Dans l'urgence climatique-Penser la transition énergétique

Publié le par Henri LOURDOU

Dans l'urgence climatique-Penser la transition énergétique

Dans l'urgence climatique

Penser la transition énergétique

(Folio actuel n°185, février 2022, 286 p.)

 

 

Cet ouvrage collectif du "Groupe d'études géopolitiques", dirigé par Michel Derdevet et coordonné par Clémence Pélegrin, vise à croiser les "éclairages fournis par l'économie, l'histoire, les relations internationales et la science politique" (4e de couverture). Il a pour ambition d'"offrir les clés essentielles pour comprendre les questions parfois techniques dont doit se saisir le débat démocratique pour parvenir à répondre au plus grand défi de notre temps." (avant-propos de Michel Derdevet et Clémence Pélegrin, p 11)

Les 12 chapitres ont pratiquement tous la particularité d'avoir été coécrits par des duos composés d'une personne "disposant d'une véritable expertise , au profil "senior", connue et reconnue en France et en Europe, et un chercheur plus jeune, français ou européen, dans une "perspective à la fois pluridisciplinaire, intergénérationnelle et internationale." (p 14)

Ils sont tous présentés dans une rubrique spéciale, par ordre alphabétique (pp 7 à 10).

De plus, "la vingtaine de signatures rassemblées ici sont réunies par une idée structurante : l'échelle européenne est la plus pertinente pour comprendre et se saisir des des enjeux énergétiques de la France et au regard de tendances infrastructurelles , politiques et économiques de long terme, comme le nombre croissant d'interconnexions énergétiques en Europe et les échanges entre Etats membres." (p 15)

Enfin, pour répondre à la notion d'urgence, présente dans le titre de l'ouvrage : "Le désordre semble probable, mais nous pouvons encore répondre au chaos." (p 17)

 

Le déroulé des chapitres répond à un ordre logique, mais leur contenu n'est pas vraiment homogène. S'ils contiennent beaucoup de données techniques et factuelles mises à la portée du profane, ils comportent aussi des partis pris parfois contradictoires.
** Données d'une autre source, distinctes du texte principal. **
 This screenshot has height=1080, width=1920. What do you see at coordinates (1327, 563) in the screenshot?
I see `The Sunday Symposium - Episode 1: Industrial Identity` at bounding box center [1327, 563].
Ainsi de l'opposition soulignée par certains contributeurs entre énergies décarbonées "pilotables" (le nucléaire) et "non pilotables" (les renouvelables, essentiellement l'éolien et le solaire), notamment par Jacques Percebois et Boris Solier dans le chapitre 3 intitulé "Pour une transition énergétique résiliente" (pp 52-72) qui conclut que "La France doit impérativement accentuer les efforts de recherche dans le domaine des technologies du futur, celles du nouveau nucléaire, de l'hydrogène, des batteries des ordinateurs quantiques et du stockage de l'électricité. On pense bien sûr aux surgénérateurs (génération IV) mais aussi à la technologie prometteuse des SMR (Small Modular Reactors), centrales nucléaires de faible dimension (de 30 à 300 MW contre 1 650 pour l'EPR) et à sûreté passive." (p 69)

Cette confiance béate mise dans le nucléaire dans le cadre d'une transition garantissant le niveau croissant de recours à l'électricité contraste avec l'esprit critique qui préside à d'autres contributions concernant les tenants et aboutissants d'une vraie transition à un autre modèle de société.
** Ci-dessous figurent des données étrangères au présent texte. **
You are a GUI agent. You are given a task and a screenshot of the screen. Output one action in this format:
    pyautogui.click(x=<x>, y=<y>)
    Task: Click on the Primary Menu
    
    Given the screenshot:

Que ce soit celles qui mettent l'accent sur les conditions sociétales d'une transition réussie et collectivement assumée (chapitres 8, 9 et 10), ou celle, la plus lucide à mon sens, de Christian de Perthuis, dont j'avais déjà fortement apprécié l'ouvrage "Le tic-tac de l'horloge climatique" (chapitre 11). Car celui-ci met en avant la nécessité d'un "rationnement énergétique équitable" et fait le lien entre crise climatique et crise de la biodiversité en introduisant l'idée d'une nécessaire transition agroécologique. Et il va même plus loin en posant la question, encore largement tabou, de l'arrêt de la croissance démographique de l'espèce humaine. Une question qui fut posée aux débuts du mouvement écologiste, dans les années 1971-73, mais qui sortit rapidement des radars. Or elle se pose nécessairement, même si la réponse, il en convient aisément, ne peut être autoritaire. (pp 218-239)

 

En résumé, que retenir de ce très riche ouvrage ?

Outre l'urgence (bien argumentée), la complexité de la réponse ne permet pas d'éluder les remises en cause nécessaire de nos modes de vie et de notre imaginaire consumériste-illimitiste ainsi qu'une réduction drastique des inégalités de patrimoine et de revenu (...qu'il faut penser au niveau mondial) couplée à de forts investissements publics soigneusement débattus et réfléchis au niveau européen.

C'est bien à gauche que la transition nécessaire sera le plus efficacement mise en place...à condition que la gauche française accepte de penser au niveau mondial et remette en cause son logiciel productiviste issu du marxisme, et son logiciel national-souverainiste issu du jacobinisme.